(Text excerpt Opens)
Happened to me (engineering).

 

Check out rick stolk and his almost daily squares at www.rickstolk.com, artist's statement at:

http://www.rickstolk.com/about.htm . He doesn't break out the shovel to explain empty pics, why should you?

 

A bit of shovel here:

 

From: http://photo-muse.blogspot.com/2007/03/uta-barth.html

 

>>From Uta Barth: In Between Places: "Deceptively simple, Uta Barth's photographic works question the traditional

functions of pictures and our expectations of them. By photographing in ordinary anonymous places - in simple

rooms, city streets, airports and fields - Barth uses what is natural and unstudied to shift attention away from

the subject matter, and redirect focus to a consciousness of the processes of perception and the visceral and

intellectual pleasures of seeing....

 

...Uta Barth provides a compelling look at the nature of our own experience.Her beautifully composed photographs,

most often created in places that seem somehow familiar, prompt our consciousness of visual sensations and a

deeper consideration of what looking really means.
(Text excerpt Closes)
(Dataset entries Opens)
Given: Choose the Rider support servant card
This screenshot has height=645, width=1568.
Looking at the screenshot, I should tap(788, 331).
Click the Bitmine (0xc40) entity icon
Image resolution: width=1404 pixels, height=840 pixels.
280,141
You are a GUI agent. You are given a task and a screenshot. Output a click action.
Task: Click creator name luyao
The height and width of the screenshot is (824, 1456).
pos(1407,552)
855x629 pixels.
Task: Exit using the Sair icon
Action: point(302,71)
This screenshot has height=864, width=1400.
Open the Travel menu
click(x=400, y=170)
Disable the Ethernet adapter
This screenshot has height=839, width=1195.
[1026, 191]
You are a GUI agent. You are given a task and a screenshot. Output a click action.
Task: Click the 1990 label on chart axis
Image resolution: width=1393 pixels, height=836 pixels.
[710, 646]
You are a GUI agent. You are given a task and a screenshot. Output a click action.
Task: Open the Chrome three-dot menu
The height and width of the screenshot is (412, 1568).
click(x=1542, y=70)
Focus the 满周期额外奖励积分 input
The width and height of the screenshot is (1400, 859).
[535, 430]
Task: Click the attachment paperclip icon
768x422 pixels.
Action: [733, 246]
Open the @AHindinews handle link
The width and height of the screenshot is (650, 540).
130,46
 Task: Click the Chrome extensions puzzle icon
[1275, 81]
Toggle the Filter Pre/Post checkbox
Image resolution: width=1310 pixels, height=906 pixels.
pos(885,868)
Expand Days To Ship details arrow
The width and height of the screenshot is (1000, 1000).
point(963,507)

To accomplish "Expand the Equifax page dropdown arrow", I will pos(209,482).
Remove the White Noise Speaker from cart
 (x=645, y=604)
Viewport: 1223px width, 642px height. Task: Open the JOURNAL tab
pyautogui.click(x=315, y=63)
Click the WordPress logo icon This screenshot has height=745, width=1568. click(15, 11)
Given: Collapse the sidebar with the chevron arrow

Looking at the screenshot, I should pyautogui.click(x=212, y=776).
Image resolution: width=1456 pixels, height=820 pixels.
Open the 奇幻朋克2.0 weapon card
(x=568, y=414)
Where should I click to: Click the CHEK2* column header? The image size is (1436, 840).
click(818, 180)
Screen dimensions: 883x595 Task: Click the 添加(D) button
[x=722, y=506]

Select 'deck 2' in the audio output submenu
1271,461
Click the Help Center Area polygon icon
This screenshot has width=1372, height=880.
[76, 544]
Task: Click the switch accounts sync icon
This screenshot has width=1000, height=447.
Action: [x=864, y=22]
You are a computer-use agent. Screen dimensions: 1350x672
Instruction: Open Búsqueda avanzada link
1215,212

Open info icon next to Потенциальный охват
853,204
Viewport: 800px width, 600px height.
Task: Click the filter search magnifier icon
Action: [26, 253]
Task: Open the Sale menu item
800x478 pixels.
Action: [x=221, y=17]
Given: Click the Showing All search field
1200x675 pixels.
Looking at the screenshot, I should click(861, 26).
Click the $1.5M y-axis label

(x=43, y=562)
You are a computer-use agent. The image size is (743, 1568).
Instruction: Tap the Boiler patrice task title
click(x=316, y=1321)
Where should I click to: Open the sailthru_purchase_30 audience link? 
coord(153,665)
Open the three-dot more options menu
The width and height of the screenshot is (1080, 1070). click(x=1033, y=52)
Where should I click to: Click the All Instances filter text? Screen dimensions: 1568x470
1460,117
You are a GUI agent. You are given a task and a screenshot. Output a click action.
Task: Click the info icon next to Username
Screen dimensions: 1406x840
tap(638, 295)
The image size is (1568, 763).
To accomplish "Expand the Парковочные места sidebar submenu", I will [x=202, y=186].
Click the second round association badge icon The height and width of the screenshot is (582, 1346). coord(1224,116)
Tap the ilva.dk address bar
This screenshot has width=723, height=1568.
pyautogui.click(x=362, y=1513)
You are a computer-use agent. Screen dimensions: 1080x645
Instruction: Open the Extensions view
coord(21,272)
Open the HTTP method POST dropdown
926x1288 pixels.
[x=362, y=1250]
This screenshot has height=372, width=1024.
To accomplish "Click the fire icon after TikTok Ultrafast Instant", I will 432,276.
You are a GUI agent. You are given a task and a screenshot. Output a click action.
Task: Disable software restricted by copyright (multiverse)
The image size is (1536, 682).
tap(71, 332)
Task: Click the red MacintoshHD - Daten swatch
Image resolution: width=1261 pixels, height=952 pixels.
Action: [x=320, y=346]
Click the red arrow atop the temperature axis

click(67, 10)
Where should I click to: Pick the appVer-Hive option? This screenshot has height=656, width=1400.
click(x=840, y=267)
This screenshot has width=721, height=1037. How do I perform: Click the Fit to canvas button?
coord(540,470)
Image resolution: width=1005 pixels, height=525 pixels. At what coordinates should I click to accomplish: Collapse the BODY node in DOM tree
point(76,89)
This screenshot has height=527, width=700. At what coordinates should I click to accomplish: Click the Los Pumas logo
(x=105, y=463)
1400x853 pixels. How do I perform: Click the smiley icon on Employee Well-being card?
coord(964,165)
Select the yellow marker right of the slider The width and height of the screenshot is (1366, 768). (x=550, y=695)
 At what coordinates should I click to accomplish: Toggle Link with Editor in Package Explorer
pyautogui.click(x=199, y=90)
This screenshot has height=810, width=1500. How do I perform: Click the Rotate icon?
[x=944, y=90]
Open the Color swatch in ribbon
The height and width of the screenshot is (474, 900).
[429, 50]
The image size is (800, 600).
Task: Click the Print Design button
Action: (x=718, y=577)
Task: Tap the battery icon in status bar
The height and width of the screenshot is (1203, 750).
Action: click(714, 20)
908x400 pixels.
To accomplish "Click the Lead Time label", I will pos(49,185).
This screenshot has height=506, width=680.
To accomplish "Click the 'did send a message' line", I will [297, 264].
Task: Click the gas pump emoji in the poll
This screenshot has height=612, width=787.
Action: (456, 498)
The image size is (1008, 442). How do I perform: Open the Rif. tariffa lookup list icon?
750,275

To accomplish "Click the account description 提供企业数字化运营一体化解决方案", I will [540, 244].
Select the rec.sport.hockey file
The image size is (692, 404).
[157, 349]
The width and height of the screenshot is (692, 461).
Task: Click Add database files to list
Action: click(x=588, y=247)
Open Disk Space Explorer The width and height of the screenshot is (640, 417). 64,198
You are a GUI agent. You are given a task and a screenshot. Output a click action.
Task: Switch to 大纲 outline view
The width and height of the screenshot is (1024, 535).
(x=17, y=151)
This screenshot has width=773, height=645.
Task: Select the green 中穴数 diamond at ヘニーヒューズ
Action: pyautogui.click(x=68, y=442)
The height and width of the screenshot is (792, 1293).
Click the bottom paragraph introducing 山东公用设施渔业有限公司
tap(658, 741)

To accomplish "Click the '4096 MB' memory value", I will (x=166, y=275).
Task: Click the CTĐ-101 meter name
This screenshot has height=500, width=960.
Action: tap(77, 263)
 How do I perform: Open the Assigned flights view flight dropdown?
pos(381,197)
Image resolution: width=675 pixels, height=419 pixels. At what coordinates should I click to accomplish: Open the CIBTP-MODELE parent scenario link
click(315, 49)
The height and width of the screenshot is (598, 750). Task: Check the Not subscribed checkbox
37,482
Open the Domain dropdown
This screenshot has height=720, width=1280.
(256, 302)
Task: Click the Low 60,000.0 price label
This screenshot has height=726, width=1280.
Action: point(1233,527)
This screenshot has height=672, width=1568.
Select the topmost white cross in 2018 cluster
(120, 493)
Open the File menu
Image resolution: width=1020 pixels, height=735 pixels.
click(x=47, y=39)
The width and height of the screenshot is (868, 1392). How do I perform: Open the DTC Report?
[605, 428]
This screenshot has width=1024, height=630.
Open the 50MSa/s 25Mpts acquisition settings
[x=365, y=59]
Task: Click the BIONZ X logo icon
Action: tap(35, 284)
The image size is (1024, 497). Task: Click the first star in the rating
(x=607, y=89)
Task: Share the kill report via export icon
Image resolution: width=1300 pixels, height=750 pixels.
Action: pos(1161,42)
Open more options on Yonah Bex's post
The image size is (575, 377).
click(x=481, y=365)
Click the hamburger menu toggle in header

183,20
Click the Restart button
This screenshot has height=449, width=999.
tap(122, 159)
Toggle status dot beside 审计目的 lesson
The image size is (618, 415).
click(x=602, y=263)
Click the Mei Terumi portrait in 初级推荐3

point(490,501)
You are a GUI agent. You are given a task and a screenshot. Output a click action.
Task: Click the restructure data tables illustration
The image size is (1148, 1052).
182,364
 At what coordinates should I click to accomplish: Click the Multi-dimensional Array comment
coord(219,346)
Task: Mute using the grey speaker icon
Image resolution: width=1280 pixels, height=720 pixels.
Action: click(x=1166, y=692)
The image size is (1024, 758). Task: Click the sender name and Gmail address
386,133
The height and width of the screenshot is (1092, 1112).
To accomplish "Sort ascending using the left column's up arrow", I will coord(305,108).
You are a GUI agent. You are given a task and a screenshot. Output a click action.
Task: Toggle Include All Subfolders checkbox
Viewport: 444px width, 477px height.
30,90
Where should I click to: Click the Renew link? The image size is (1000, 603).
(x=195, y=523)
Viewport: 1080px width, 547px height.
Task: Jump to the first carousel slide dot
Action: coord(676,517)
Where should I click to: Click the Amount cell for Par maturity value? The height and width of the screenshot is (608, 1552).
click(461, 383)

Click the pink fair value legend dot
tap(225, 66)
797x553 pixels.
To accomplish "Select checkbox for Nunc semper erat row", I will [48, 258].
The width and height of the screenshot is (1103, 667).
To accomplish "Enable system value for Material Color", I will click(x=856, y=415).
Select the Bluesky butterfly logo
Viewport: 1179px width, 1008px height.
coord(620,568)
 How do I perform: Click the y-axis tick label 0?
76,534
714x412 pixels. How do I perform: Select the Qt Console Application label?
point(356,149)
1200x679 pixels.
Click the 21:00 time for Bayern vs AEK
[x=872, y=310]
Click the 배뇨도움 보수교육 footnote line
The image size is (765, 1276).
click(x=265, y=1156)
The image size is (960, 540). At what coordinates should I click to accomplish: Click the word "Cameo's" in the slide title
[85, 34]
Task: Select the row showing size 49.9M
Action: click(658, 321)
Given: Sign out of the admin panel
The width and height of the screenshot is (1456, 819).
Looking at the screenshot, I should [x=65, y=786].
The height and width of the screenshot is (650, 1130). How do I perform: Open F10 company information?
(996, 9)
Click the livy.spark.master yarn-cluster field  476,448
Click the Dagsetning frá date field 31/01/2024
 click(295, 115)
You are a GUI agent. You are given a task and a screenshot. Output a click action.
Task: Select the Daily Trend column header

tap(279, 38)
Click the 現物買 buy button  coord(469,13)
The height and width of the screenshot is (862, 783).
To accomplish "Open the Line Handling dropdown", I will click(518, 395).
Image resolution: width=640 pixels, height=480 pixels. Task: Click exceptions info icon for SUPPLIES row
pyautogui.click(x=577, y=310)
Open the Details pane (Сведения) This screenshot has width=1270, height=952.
(Dataset entries Closes)
* _Exercise tasks_
A) Answer these questions from the text excerpt:
(i) What does the post say Rick Stolk doesn't break out the shovel to do?
(ii) Under what title is the quoted description of Uta Barth given?
(iii) According to the quotation, what does Barth shift attention away from?
B) Condense the paragraph of the text excerpt beginning "Uta Barth provides a compelling look" into one shorter sentence that keeps its main facts.
C) List every kind of ordinary, anonymous place that the text excerpt says Barth photographs.

* _Solution list_
A)
(i) To explain empty pics.
(ii) Uta Barth: In Between Places.
(iii) The subject matter.

B) Uta Barth's beautifully composed photographs, mostly made in places that seem familiar, offer a compelling look at our own experience by making us aware of visual sensations and prompting deeper thought about what looking means.

C)
- Simple rooms
- City streets
- Airports
- Fields